The city of Boston will hold COVID-19 vaccination clinics for children ages 5 to 11, Mayor Kim Janey announced Friday afternoon.

The family clinics will begin next week in Boston’s Mattapan, Dorchester, Hyde Park and Roslindale neighborhoods, where officials have seen some of the lowest COVID-19 vaccination rates in the city. Those clinics will be open through the end of the year.

Janey said the vaccine clinics will also offer first and second doses to residents who are 12 and older, as well as booster shots to anyone who is eligible to receive them.

In addition, the mayor said many health providers in Boston — including hospitals, community health centers and pharmacies — will be offering vaccinations for residents ages 5 and older.

“We encourage parents and guardians to check in with their health care provider with any questions about the vaccine. The vaccine is the best way to protect ourselves and our loved ones,” Janey said.

Janey’s update come a few days after Dr. Rochelle Walensky, director of the U.S. Centers for Disease Control and Prevention, gave the final signoff to Pfizer’s kid-size COVID-19 vaccine for children ages 5 to 11.

On Thursday, Gov. Charlie Baker said more than 500 locations across Massachusetts will offer Pfizer’s COVID-19 vaccine for children.

Available locations for the COVID-19 vaccine for children ages 5 to 11 include pharmacies, primary care practices, local boards of health, community health centers, state-supported vaccination sites and mobile clinics.

Parents can make appointments through their child’s health care provider, and appointments at hundreds of other sites are available on VaxFinder.mass.gov, Baker said.

CVS and Walgreens said their pharmacists would begin administering COVID-19 vaccinations to children between the ages of 5 and 11 this weekend and are already accepting appointments.

Some doses of the kid-size vaccine had already distributed to pediatricians’ offices and local pharmacists in Massachusetts, some of which began administering shots as early as Wednesday.

Information about the family COVID-19 vaccination clinics will be posted to Boston.gov. Residents can also call 311 or the mayor’s health line at 617-534-5050 (toll-free at 1-800-847-0710) to get additional information, times or locations of the vaccine clinics.

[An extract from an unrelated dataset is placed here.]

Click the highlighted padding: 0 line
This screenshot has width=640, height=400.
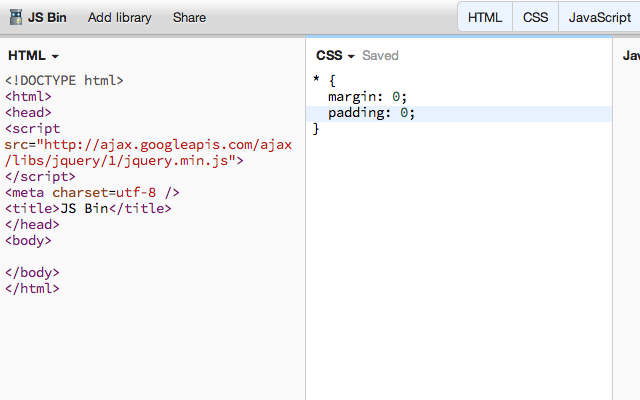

Boston Public Schools will be hosting an “ask a doctor” information session regarding the COVID-19 vaccine on Nov. 15 at 6:30 p.m. via Zoom. Families can also learn more about the vaccine by visiting bostonpublicschools.org/vaccines.

Flu season warning

During her news conference, Janey also urged senior Boston residents to get the flu vaccine before the winter surge.

According to the CDC, flu season begins in October and peaks between December and February.

“Some experts are concerned about a worse, more severe flu season this year, so getting the flu shot is that much more important,” Janey said.

Mask mandate to remain in place

In addition, Janey said that she will be keeping the city’s indoor mask mandate — which went into effect in late August — in place in her final days as mayor of Boston.

According to Janey, the citywide COVID-19 positivity rate has remained stable at 2.1% over the past few weeks.

“Masks are very effective in helping us slow the spread of transmission in terms of COVID,” Janey said. “We need to continue to do what works, particularly as we work hard to get our youngest residents vaccinated.”

Boston Mayor-elect Michelle Wu is scheduled to be sworn into office on Nov. 16.